A week ago I was struck by one of those cold/flu mutants that is neither, but still lays you out for a few days. Despite that, I managed to drag myself out to the Coach & Horses in Soho on Wednesday afternoon to be interviewed by PY Gerbeau about the Great British Drinking Problem. For indeed there is one.
PY, best known for his stint running the Millennium Dome, is a charming, jolly bloke, with an English wife and young baby. We, and the BBC’s Claire Burgoyne, sat in the corner with mugs of tea as we brainstormed about what could be done. He has lived in the UK for years, and continues to be astounded by London’s late night carnage. ‘In Paris, if you saw someone lying in the road like that, you would stop and ask them if they were ok.’ In this country you might expect to be stabbed, or at least spat at, during the process of such an enquiry, and would tend to back off.
For PY, the clincher happened when he was driving through town and saw a man slumped on the pavement with a pint of Guinness.

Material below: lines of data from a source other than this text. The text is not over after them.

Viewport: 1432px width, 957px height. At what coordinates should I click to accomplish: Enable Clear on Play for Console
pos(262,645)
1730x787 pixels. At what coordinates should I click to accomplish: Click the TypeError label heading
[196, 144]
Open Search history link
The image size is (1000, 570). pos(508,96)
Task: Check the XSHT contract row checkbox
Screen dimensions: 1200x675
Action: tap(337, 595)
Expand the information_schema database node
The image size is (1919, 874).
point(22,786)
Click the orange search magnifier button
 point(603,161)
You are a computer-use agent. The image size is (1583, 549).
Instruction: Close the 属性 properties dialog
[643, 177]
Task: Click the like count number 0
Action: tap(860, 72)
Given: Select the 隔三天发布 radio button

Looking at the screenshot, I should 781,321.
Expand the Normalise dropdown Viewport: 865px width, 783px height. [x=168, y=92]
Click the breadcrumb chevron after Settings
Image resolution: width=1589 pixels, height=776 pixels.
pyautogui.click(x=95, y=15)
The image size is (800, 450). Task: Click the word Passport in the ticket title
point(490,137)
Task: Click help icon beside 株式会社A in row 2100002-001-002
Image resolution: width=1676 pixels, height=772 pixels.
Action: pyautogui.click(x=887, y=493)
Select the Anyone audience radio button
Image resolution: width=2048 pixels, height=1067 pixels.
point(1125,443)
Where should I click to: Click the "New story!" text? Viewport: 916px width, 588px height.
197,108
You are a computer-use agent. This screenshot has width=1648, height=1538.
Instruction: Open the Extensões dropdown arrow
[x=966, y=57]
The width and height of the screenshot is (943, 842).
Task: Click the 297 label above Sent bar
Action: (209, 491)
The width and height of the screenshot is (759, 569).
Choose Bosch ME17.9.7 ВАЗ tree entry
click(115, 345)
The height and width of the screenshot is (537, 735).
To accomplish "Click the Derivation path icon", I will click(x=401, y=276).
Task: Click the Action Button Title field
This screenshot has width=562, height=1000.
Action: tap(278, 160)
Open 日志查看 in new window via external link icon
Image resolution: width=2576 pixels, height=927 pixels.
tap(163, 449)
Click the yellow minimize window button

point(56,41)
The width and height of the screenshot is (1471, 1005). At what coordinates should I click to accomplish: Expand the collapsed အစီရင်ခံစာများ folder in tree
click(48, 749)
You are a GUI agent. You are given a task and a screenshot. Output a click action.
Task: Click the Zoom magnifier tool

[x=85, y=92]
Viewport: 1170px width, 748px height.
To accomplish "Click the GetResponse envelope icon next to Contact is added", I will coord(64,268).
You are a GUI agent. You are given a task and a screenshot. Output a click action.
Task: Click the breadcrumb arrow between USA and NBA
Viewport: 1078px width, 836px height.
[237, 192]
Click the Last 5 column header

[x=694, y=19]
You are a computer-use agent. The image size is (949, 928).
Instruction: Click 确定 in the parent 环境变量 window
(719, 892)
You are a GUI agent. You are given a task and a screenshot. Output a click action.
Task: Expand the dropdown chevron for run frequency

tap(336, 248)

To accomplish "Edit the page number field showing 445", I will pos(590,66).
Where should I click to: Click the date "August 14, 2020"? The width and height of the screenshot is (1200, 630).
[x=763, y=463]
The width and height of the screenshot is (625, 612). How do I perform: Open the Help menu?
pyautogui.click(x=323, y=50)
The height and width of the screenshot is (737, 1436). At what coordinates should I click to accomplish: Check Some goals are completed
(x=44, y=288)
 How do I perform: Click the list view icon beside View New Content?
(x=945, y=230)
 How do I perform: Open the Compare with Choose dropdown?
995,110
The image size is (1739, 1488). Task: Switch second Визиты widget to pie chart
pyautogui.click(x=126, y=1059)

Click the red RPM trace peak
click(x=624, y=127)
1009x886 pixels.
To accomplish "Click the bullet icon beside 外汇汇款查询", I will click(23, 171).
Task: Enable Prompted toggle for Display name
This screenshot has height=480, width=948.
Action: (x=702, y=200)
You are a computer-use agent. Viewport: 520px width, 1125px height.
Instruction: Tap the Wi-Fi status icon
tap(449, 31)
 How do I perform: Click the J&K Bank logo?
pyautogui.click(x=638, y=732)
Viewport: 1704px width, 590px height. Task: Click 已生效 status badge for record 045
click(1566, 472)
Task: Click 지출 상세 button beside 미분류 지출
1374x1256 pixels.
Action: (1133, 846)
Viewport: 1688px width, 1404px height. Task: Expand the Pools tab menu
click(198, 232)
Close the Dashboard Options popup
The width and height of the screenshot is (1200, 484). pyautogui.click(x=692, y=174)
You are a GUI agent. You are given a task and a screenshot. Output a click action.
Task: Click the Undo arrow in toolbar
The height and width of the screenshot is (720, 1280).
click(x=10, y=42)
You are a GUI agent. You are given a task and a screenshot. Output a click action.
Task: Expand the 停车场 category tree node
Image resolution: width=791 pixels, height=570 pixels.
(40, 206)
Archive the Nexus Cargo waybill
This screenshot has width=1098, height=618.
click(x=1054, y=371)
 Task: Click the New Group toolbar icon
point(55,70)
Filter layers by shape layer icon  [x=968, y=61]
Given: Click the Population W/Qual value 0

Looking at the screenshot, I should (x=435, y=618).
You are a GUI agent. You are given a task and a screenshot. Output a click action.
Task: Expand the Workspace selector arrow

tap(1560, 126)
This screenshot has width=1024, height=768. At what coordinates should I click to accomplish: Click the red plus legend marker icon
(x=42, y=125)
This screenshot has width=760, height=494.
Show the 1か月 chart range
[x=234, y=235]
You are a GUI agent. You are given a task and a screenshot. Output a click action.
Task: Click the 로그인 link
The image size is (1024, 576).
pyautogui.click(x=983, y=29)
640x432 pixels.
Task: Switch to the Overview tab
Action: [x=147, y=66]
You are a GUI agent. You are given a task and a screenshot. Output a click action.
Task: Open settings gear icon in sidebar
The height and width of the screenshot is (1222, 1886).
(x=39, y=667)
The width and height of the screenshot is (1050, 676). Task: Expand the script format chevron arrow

He drank some of it, vomited it back into the glass, drank some, and then vomited again. The man was clearly a true Brit doing what we do best. But how to change this culture?
I wonder if it’s time to introduce shame into the process. We did it with drink-driving, why not public drunkenness as a whole? We had a very interesting chat.
The programme will air on Radio 4 in a couple of months time.




lff12
January 20, 2009
What a charmer. Then again thats pretty much what Guiness tastes like so I am unsurprised. One of my most shameful moments in life was drinking an early morning cappucino in Gran Canaria with a lady who went on to date my ex, conscious of a guy lying in the street on the other side of the road. It didn’t dawn on either of us to pop over and try to help, even though it was probably just a case of “are you alright mate?” Of course I would say its not so much a great British problem as a great Anglocentric problem – I’ve seen exactly the same kind of drinking culture in Ireland and Australia (which of course in the UK have been almost transformed into particlar binge “brands” if you can have such a thing).
Enjoyed the book by the way. Found your feelings about therapy particularly interesting. Some friends seem to have benefited from it, others have just become 20 times worse.